### GIVEN EXERCISE:
Lay out the records below as a Markdown table with the columns Row and Line, starting at the line that contains "Given: Click the Cancel X formula icon" and ending at the line that contains "Switch to the". Give each line its row number and leave out blank lines.

### DATA FOR THIS TASK:
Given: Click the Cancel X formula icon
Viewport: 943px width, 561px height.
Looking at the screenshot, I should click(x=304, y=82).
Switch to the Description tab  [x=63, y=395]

...

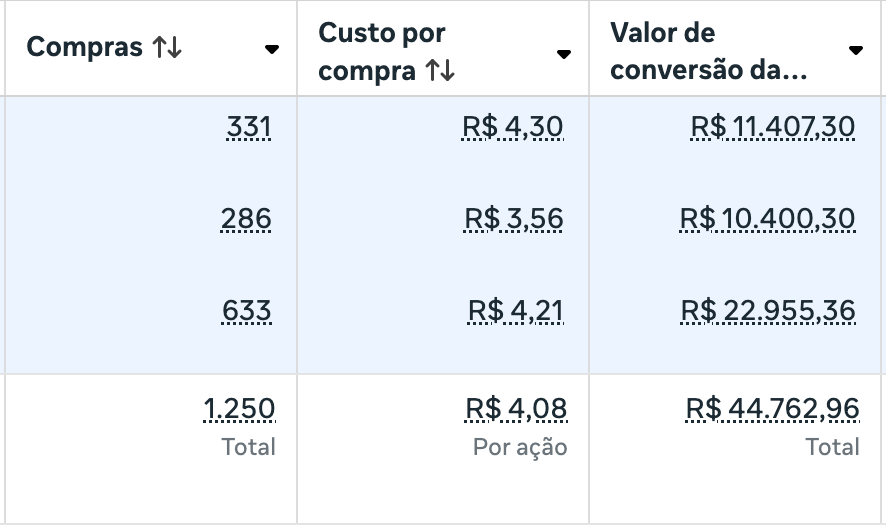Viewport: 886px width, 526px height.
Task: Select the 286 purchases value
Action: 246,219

### CORRECT RESPONSE:
| Row | Line |
|---|---|
| 1 | Given: Click the Cancel X formula icon |
| 2 | Viewport: 943px width, 561px height. |
| 3 | Looking at the screenshot, I should click(x=304, y=82). |
| 4 | Switch to the Description tab  [x=63, y=395] |